Exercise
Copy the following rows word for word.

The data

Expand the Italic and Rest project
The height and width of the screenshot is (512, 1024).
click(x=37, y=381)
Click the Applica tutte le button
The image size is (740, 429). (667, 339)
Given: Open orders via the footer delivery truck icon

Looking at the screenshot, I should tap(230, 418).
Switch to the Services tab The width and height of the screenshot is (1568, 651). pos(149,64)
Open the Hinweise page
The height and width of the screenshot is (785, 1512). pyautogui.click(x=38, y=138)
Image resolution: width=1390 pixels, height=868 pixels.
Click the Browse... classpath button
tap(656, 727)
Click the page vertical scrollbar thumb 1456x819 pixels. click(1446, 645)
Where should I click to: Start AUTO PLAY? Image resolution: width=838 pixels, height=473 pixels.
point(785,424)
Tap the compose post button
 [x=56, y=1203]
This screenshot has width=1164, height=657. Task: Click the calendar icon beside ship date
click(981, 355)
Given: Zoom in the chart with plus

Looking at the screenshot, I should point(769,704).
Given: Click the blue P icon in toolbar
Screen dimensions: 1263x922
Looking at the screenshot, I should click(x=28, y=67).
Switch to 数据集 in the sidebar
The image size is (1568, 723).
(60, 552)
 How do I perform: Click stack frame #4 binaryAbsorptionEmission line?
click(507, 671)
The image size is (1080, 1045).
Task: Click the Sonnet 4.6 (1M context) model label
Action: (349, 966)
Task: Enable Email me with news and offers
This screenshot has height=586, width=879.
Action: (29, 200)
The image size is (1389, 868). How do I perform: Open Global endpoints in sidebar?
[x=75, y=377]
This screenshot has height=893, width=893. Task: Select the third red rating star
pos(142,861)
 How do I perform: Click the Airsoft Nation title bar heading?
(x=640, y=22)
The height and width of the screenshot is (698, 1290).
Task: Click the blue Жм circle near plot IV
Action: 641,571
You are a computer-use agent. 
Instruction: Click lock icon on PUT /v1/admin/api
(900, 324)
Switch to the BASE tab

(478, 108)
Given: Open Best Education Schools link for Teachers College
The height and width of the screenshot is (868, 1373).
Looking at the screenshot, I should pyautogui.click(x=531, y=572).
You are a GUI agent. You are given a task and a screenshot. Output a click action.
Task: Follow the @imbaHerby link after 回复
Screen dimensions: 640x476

Reply to the task
Expand the Italic and Rest project
The height and width of the screenshot is (512, 1024).
click(x=37, y=381)
Click the Applica tutte le button
The image size is (740, 429). (667, 339)
Given: Open orders via the footer delivery truck icon

Looking at the screenshot, I should tap(230, 418).
Switch to the Services tab The width and height of the screenshot is (1568, 651). pos(149,64)
Open the Hinweise page
The height and width of the screenshot is (785, 1512). pyautogui.click(x=38, y=138)
Image resolution: width=1390 pixels, height=868 pixels.
Click the Browse... classpath button
tap(656, 727)
Click the page vertical scrollbar thumb 1456x819 pixels. click(1446, 645)
Where should I click to: Start AUTO PLAY? Image resolution: width=838 pixels, height=473 pixels.
point(785,424)
Tap the compose post button
 [x=56, y=1203]
This screenshot has width=1164, height=657. Task: Click the calendar icon beside ship date
click(981, 355)
Given: Zoom in the chart with plus

Looking at the screenshot, I should point(769,704).
Given: Click the blue P icon in toolbar
Screen dimensions: 1263x922
Looking at the screenshot, I should click(x=28, y=67).
Switch to 数据集 in the sidebar
The image size is (1568, 723).
(60, 552)
 How do I perform: Click stack frame #4 binaryAbsorptionEmission line?
click(507, 671)
The image size is (1080, 1045).
Task: Click the Sonnet 4.6 (1M context) model label
Action: (349, 966)
Task: Enable Email me with news and offers
This screenshot has height=586, width=879.
Action: (29, 200)
The image size is (1389, 868). How do I perform: Open Global endpoints in sidebar?
[x=75, y=377]
This screenshot has height=893, width=893. Task: Select the third red rating star
pos(142,861)
 How do I perform: Click the Airsoft Nation title bar heading?
(x=640, y=22)
The height and width of the screenshot is (698, 1290).
Task: Click the blue Жм circle near plot IV
Action: 641,571
You are a computer-use agent. 
Instruction: Click lock icon on PUT /v1/admin/api
(900, 324)
Switch to the BASE tab

(478, 108)
Given: Open Best Education Schools link for Teachers College
The height and width of the screenshot is (868, 1373).
Looking at the screenshot, I should pyautogui.click(x=531, y=572).
You are a GUI agent. You are given a task and a screenshot. Output a click action.
Task: Follow the @imbaHerby link after 回复
Screen dimensions: 640x476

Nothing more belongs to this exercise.